> [WORK INSTRUCTIONS]: Lines to return, exactly: from the line with "Task: Sort using" to the line with "Click the Recurring" in the entries below, both included.

[Stored data entries]
• • • • •
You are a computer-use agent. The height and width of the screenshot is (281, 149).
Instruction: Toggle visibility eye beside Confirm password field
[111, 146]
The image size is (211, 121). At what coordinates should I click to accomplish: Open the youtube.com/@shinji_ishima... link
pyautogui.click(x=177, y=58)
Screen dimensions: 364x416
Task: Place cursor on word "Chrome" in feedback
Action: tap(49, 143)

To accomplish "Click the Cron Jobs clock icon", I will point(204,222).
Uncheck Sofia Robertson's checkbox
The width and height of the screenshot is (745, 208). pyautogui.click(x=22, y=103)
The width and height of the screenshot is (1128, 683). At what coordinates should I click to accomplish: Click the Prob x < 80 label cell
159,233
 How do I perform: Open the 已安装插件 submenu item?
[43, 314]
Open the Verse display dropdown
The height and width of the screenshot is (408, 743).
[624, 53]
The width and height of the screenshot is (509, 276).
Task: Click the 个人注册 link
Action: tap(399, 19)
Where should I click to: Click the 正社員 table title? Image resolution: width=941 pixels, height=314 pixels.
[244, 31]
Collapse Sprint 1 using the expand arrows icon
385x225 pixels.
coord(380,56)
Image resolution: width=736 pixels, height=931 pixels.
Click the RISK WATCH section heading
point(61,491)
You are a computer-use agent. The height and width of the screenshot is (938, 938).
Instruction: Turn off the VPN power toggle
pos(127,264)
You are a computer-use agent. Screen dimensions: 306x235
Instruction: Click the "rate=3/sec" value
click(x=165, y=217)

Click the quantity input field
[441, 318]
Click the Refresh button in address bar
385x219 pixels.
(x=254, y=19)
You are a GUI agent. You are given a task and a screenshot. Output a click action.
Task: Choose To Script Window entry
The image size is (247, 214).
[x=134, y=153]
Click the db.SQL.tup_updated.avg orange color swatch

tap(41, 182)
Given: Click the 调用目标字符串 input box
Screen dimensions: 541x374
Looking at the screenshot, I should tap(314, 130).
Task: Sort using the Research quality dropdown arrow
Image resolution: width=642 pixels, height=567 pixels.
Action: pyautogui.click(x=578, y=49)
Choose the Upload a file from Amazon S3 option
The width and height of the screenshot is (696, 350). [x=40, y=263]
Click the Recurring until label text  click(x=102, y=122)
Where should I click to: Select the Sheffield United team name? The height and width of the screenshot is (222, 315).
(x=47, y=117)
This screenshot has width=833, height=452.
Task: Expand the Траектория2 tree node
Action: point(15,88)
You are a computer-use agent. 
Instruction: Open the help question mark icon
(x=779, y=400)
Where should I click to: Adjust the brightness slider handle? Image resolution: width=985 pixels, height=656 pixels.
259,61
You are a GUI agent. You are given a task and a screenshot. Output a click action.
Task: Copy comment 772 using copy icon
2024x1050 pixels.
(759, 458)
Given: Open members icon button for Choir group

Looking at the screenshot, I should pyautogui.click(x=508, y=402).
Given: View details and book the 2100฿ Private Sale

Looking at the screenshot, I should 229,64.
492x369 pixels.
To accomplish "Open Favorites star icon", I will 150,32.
• • • • •
> [SOLUTION FOR THIS EXERCISE]:
Task: Sort using the Research quality dropdown arrow
Image resolution: width=642 pixels, height=567 pixels.
Action: pyautogui.click(x=578, y=49)
Choose the Upload a file from Amazon S3 option
The width and height of the screenshot is (696, 350). [x=40, y=263]
Click the Recurring until label text  click(x=102, y=122)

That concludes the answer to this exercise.